KOMPAS.com - Riset CELIOS mengungkapkan, mayoritas orang tua belum merasakan perubahan perilaku belajar yang signifikan usai anak menerima program makan bergizi gratis (MBG).
Sebesar 51,82 persen responden menilai tidak ada perubahan tingkat keaktifan dan fokus anak di sekolah. Sedangkan sekitar 28,89 persen responden menyatakan melihat adanya sedikit perubahan perilaku belajar anaknya. Sisanya, 16 persen responden menganggap anaknya menjadi lebih aktif dan fokus.
Baca juga: BPOM Ungkap Strategi Cegah Keracunan pada Program MBG
Namun, hampir semua responden pada tingkat pendapatan mengaku tidak ada perubahan perilaku belajar anaknya di sekolah, kecuali orang tua berpenghasilan lebih dari Rp 20 juta per bulan.
Temuan tersebut menandakan perlunya evaluasi untuk memastikan program MBG benar-benar memberikan manfaat bagi anak-anak dari keluarga dengan ekonomi rentan.
Selain itu, sekitar 54,99 persen responden menyatakan tidak perubahan perilaku rajin setelah anaknya menerima program MBG. Lalu, sebesar 9,12 persen responden menilai program MBG tidak mendorong anaknya menjadi lebih rajin di sekolah. Sementara 34,62 persen responden menyatakan anaknya semakin rajin di sekolah.
"Pengaruh penerimaan MBG terhadap persepsi orang tua bahwa anak lebih rajin, aktif, dan fokus di sekolah tidak signifikan secara statistik dan didukung oleh bukti empiris yang lemah," ujar Peneliti CELIOS, Isnawati Hidayah dalam webinar, Senin (15/12/2025).
Menurut Isnawati, pemerintah perlu mengevaluasi desain intervensi MBG, seperti kualitas menu, kecukupan gizi, mekanisme dan ketepatan waktu dalam distribusi, serta relevansinya terhadap kebutuhan belajar anak.
Apalagi, program MBG berskala nasional dengan anggaran sangat besar tidak menunjukkan perbaikan perilaku anak.
Tanpa perbaikan mendasar dalam kualitas dan pelaksanaannya, kata dia, MBG berisiko menjadi program berbiaya tinggi, dengan manfaat pendidikan yang minimal.
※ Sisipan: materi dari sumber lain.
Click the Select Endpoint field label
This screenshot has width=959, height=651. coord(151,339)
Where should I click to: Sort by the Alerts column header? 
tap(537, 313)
Bahkan, program MBG berpotensi menciptakan efek kontraproduktif terhadap perkembangan anak.
Di sisi lain, masih sangat banyak anak-anak yang tidak bisa bersekolah karena kemiskinan ekstrem. Dalam konteks ini, patut dipertanyakan apakah anggaran pendidikan sebesar Rp 223 triliun, yang seharusnya memutus siklus kemiskinan dengan memperluas akses ke anak-anak kurang beruntung, justru tersedot untuk pembiayaan MBG pada tahun 2026.
"Ketika pemerintah ingin mencerdaskan anak dengan memberi makan satu kali dalam satu hari, tetapi mereka mengkerdilkan pendidikan Indonesia dengan mengurangi budget yang mendukung fasilitas akses inklusif dan juga infrastruktur pendidikan. Hal yang sangat aneh," ucapnya.
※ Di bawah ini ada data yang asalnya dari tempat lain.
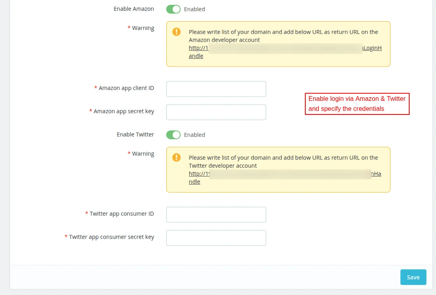The image size is (436, 295).
Task: Click the orange alert circle in Twitter notice box
Action: click(176, 157)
Dokter dan Ahli Gizi Masyarakat, Tan Shot Yen mengungkapkan laporan dari berbagai daerah di Indonesia tentang tentang penggunaan ultra-procesed food (UPF) dalam menu MBG. Di antaranya, biskuit, roti, sereal, sosis, nugget, hingga burger.
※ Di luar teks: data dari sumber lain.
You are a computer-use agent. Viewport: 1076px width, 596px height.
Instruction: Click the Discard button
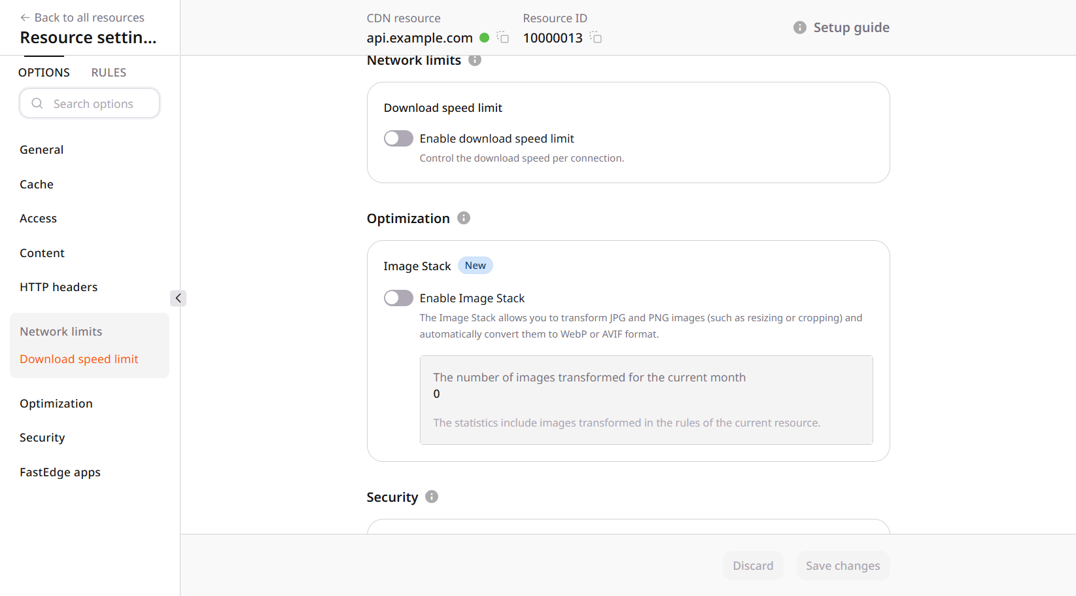point(753,566)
"Kalau tetap memberikan anak-anak kayak gini makanannya, maka BGN sedang membuat MBG itu kontributor gangguan metabolisme, gangguan fokus. Jadi, anak boro-boro menjadi pinter dan bisa belajar, (justru) menyebabkan obesitas, lalu performa akademiknya malah anjlok, gaya belajarnya ancur, dan risiko penyait jantung di kemudian hari, untuk anak-anak ini dan kematian dini," tutur Tan.
Riset ini memakai pendekatan metodologi campuran yang menggabungkan analisis kualitatif dan kuantitatif demi mendapatkan gambaran menyeluruh tentang implementasi maupun evaluasi program MBG.
Pendekatan kualitatif dilakukan melalui wawancara mendalam dengan berbagai pemangku kepentingan dan penerima manfaat.
Baca juga: Kemenko Pangan: MBG Kurang Ikan, Perlu Manfaatkan Pangan Akuatik
Untuk pendekatan kuantitatif dilakukan melalui metode survei nasional. Responden survei mencapai 1.868 orang, yang tersebar di berbagai daerah. Komposisi responden sudah mewakili keragamansosial dan demografis penduduk Indonesia.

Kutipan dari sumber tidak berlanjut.